Posts Tagged HFES ICTTP
This summer our team will be presenting at the ICTTP 2012.
- Anat Meir my Ph.D. student will be presenting work that we have conducted in the dome projection facility with children. The title of the presentation is “Hazard perception abilities among child-pedestrians in a Dome-settings Environment” on Wednesday, 29th of August 2012.
- Studies in hazard perception in driving focus mainly on paradigms where participants are asked to observe short video clips of traffic situations from a driver’s perspective and press a response button each time they identify a hazard (see Horswill & McKenna (2004) for a review). Typically, when using this type of paradigm, young-novice drivers identify fewer potential hazards than experienced drivers and they are also slower. However, some studies did not find differences in response time (see Borowsky, Shinar, & Oron-Gilad, (2010)for example).
- Based on our thorough experience in analyzing these type of events we have developed a two-step analysis methodology. Dr. Yisrael Parmet will discuss the advantage and use of Survival Analysis in analyzing response times in driving related hazard perception paradigms on Friday, 31st of August 2012.
This fall our team will be presenting at HFES 2012 Annual meeting.

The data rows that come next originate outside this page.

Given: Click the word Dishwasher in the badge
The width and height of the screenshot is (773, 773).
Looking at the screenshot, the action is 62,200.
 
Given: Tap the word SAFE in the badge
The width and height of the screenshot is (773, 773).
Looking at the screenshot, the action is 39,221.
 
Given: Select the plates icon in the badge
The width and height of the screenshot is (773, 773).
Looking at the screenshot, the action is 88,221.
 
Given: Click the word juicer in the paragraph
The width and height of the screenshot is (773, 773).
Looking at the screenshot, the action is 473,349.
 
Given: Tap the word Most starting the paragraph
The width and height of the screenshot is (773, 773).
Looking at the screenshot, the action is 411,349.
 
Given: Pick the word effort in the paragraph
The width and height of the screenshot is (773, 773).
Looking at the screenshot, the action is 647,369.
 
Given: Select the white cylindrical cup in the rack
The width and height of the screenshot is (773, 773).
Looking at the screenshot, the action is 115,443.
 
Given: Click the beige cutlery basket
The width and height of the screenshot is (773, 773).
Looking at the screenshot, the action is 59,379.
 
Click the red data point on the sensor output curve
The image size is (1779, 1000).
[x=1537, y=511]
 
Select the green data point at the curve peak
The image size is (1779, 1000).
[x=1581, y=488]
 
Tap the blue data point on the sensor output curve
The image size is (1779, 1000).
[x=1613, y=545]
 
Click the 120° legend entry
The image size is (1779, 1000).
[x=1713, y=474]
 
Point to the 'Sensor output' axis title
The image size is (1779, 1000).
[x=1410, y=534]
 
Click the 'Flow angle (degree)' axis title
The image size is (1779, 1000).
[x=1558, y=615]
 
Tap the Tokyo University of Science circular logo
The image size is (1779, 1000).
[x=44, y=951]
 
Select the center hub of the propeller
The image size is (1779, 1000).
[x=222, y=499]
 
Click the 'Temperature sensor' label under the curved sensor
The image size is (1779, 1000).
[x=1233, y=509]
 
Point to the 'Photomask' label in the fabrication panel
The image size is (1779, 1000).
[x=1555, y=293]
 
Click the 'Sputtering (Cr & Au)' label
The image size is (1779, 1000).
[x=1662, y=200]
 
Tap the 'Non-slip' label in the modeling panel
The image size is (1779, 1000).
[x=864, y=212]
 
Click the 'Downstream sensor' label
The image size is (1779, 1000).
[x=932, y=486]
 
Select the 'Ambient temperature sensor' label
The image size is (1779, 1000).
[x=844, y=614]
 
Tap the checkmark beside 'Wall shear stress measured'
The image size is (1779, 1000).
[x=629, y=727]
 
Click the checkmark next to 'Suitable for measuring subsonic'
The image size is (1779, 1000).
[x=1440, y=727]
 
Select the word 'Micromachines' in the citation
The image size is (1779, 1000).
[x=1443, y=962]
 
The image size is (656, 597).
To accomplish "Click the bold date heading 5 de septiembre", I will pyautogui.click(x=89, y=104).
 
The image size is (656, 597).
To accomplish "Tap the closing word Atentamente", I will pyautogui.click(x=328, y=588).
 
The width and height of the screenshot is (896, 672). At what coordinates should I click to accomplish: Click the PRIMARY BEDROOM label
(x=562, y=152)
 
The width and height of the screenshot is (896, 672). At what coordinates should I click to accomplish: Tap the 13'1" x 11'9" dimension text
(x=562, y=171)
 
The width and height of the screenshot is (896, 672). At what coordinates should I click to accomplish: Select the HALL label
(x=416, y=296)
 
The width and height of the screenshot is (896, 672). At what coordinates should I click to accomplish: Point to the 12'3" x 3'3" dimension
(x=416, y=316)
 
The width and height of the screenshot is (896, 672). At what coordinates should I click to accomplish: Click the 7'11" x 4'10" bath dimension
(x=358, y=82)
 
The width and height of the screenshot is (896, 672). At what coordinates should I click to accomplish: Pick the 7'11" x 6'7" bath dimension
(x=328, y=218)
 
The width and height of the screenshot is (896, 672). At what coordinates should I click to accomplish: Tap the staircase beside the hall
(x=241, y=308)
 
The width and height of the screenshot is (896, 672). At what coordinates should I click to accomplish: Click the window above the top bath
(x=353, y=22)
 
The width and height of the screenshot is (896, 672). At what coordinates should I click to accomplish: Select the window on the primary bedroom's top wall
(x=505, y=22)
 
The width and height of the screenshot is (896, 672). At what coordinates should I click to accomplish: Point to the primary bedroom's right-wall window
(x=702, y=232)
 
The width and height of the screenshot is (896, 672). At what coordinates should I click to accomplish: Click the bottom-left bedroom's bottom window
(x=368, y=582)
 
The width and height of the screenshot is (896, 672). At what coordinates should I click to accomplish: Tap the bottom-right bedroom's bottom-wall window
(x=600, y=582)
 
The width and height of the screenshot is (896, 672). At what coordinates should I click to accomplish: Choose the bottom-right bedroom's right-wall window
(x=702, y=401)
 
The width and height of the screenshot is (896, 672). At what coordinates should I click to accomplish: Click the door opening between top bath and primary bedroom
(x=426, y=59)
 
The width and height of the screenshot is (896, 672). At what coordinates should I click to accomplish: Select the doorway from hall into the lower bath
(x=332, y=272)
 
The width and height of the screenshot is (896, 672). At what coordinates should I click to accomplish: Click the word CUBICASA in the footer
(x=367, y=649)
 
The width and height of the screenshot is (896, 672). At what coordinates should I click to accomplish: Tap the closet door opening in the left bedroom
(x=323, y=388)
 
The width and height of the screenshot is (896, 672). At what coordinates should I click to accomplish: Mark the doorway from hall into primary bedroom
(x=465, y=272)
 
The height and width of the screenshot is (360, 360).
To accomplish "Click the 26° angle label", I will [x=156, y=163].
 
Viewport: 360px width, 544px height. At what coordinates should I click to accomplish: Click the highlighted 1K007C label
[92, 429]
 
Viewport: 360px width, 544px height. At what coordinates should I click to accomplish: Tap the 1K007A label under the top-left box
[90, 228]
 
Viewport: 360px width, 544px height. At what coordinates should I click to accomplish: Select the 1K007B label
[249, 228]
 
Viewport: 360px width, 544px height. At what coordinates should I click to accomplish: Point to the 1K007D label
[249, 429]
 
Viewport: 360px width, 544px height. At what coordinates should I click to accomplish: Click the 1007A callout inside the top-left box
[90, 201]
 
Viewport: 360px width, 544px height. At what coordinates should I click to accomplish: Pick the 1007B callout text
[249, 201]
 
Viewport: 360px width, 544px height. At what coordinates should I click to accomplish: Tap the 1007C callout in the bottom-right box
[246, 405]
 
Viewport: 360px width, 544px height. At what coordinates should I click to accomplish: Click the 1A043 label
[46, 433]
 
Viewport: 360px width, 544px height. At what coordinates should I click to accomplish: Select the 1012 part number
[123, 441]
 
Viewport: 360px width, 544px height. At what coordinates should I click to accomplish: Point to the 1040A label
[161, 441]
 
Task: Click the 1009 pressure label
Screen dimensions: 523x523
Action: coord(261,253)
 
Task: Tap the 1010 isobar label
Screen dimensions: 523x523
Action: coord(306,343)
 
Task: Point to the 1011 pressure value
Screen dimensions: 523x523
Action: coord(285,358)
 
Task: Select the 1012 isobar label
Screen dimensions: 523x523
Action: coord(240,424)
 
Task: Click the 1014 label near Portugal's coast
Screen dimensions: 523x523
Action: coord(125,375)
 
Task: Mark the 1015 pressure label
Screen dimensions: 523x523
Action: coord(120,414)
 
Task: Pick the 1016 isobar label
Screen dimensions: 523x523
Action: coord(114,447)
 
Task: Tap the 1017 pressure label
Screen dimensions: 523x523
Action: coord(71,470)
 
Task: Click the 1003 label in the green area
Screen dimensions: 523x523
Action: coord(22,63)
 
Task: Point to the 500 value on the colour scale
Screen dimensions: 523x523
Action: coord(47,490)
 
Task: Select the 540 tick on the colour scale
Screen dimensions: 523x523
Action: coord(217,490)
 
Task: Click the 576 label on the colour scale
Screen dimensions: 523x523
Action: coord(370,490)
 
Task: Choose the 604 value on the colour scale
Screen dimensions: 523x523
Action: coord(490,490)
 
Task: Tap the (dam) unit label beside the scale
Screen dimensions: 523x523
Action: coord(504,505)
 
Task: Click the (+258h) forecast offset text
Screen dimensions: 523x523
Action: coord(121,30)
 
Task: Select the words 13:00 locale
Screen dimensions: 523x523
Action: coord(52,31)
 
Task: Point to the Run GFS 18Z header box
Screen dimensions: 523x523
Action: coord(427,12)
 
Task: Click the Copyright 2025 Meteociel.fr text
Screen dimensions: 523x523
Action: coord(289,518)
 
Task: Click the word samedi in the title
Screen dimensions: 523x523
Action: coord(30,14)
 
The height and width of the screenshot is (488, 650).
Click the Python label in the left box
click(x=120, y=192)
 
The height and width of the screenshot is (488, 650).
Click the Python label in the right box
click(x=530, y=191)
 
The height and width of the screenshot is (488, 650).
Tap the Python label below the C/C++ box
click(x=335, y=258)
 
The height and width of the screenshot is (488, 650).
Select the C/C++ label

- “The use of a homogeneity measure to identify hazard perception abilities of novices and experienced drivers in a driving simulator” Omri Yona, Avinoam Borowsky, Tal Oron-Gilad and Yisrael Parmet
- Comparisons between young-novice and experienced drivers are beneficial for the development of both testing and training methodologies for young-novice drivers. Simulators are essential tools of driver assessment especially for novices. One way to look at the differences between driver groups is by examination of performance with regard to specific events. In addition, overall examination of performance across scenarios is important as it shows general patterns of behavior rather than specific ones. The common method to do so is by looking at the average of certain driving related measures or their variability. Using data derived from two hazard perception test (HPT) experiments in a driving simulator, we demonstrate how the use of a group homogeneity measure is more sensitive than the former two. Altogether, we demonstrate that consistently and regardless of road environment, experienced drivers manage their speed in a more homogenous way while novices act as inconsistent individuals.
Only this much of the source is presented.